The real gem of the program was, for me anyway, even if it did evoke some horrendous historical facts, The Flames of Paris pas de deux, danced by those two brilliant (in every sense of the word) technicians, Ashley Bouder and Daniel Ulbricht from the New York City Ballet. These two dancers could probably perform, cook dinner, do a wash and mow the lawn at the same time. They probably would be out there protecting Stalingrad and moving in on Berlin had they been around. Bouder has already entered the pantheon of great Balanchine ballerinas, but Ulbricht is something of a mystery. He is a leading dancer, yet he usually performs soloist roles.
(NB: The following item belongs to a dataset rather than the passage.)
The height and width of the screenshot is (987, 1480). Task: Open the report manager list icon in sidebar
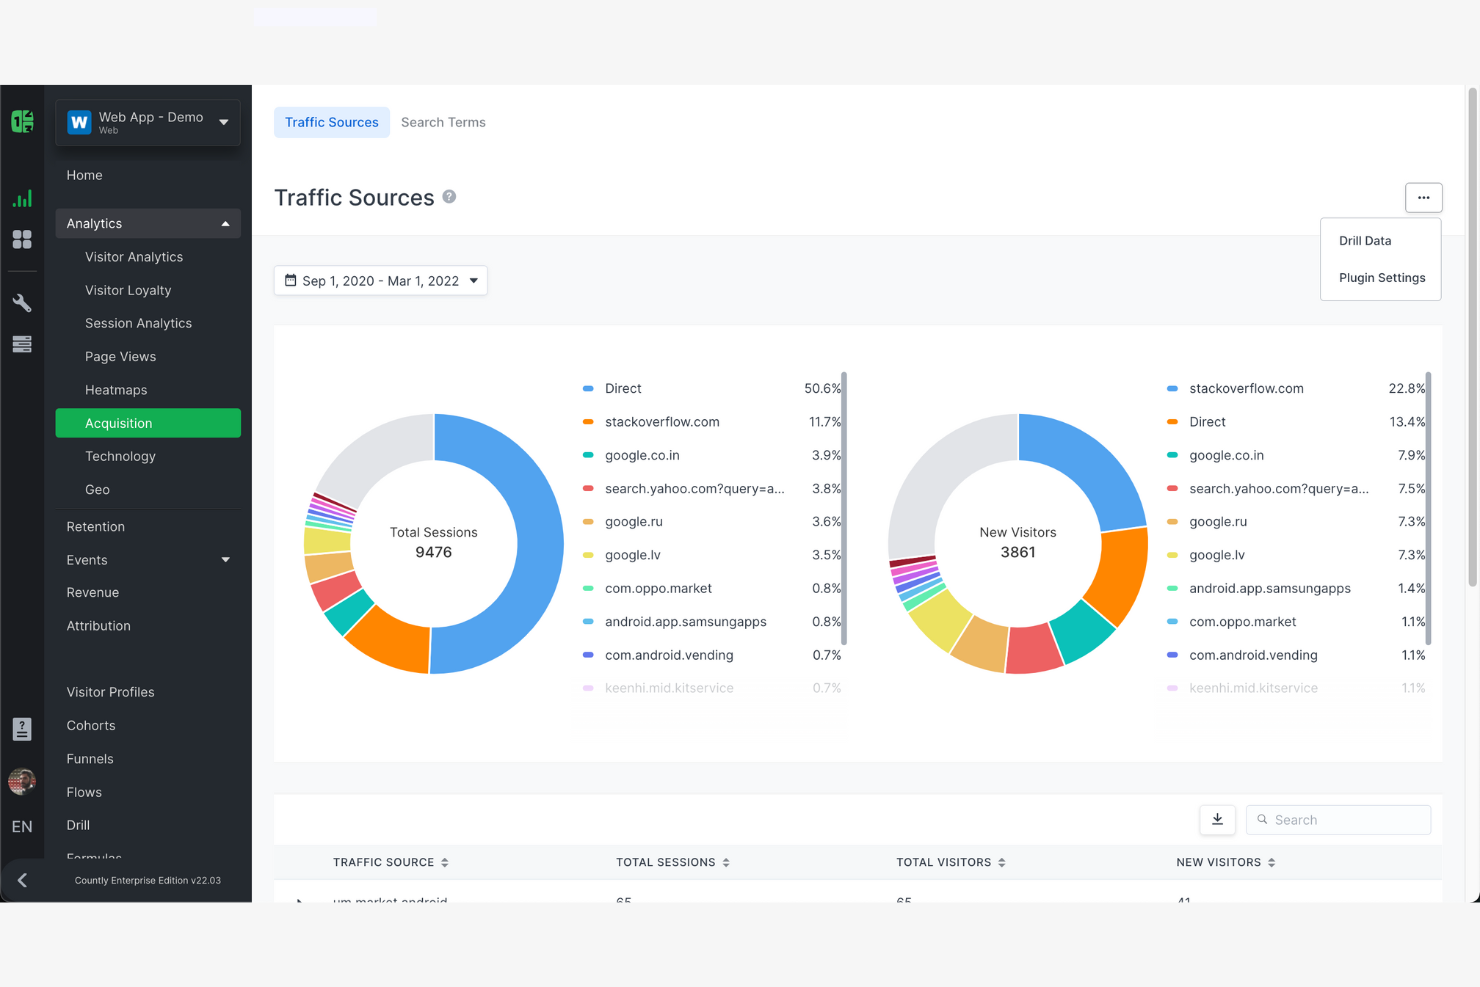[22, 344]
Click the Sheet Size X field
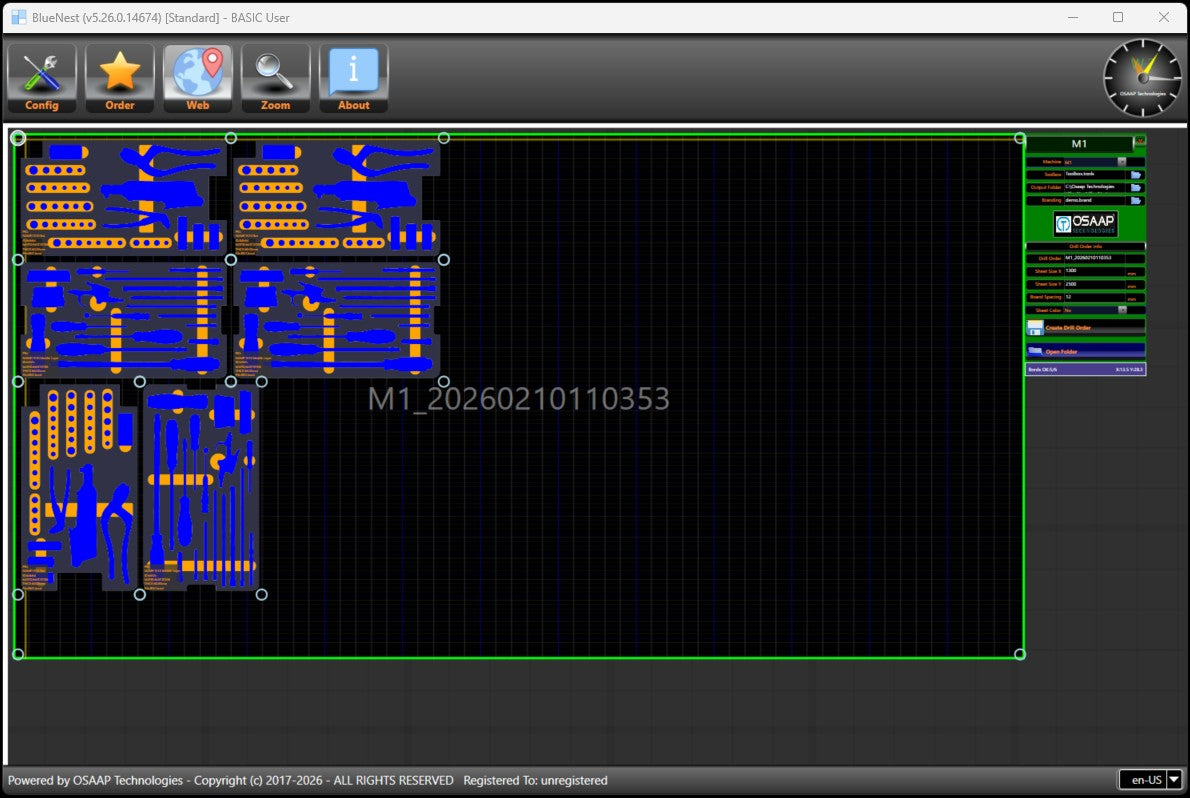 pyautogui.click(x=1092, y=271)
I'm sure it's his height-he's one of the short dancers-but I'd love to see him perform the principal roles in Stars and Stripes, Who Cares?, Tchaikovsky Pas de Deux, Harlequinade,Theme and Variations, even Apollo. He's had new works choreographed on him, but after seeing him perform with Bouder I think some clever choreographer could devise a ballet for them, set to Irving Berlin's, "Anything You Can Do, I Can Do Better." I wonder who would win.

The rest of the performances, featuring pas de deux from Nutcracker, Giselle, Don Quixote, and La Bayadere were all excellent. There is nothing bad to say about them, only praise. The audience must have been filled with balletomanes, because they went totally wild at the end. Their shrieks could have been heard in Minsk, even Pinsk.

So I came away entertained, but wondering if we have a modern comparable ballet such as The Flames of Paris. I can't think of one, but with Alexei Ratmansky investigating and choreographing to the music of Shostakovich, I believe that the perfect choreographer has been found to take on the challenge. What would he do? Perhaps something comparable to the Jooss ballet, The GreenTable. There's a lot of fodder just waiting to be investigated. And I am sure that a number of Shostakovich, not to mention Prokofiev, symphonies would provide dazzling, if sometimes unsettling music. I wonder if Ratmansky is interested.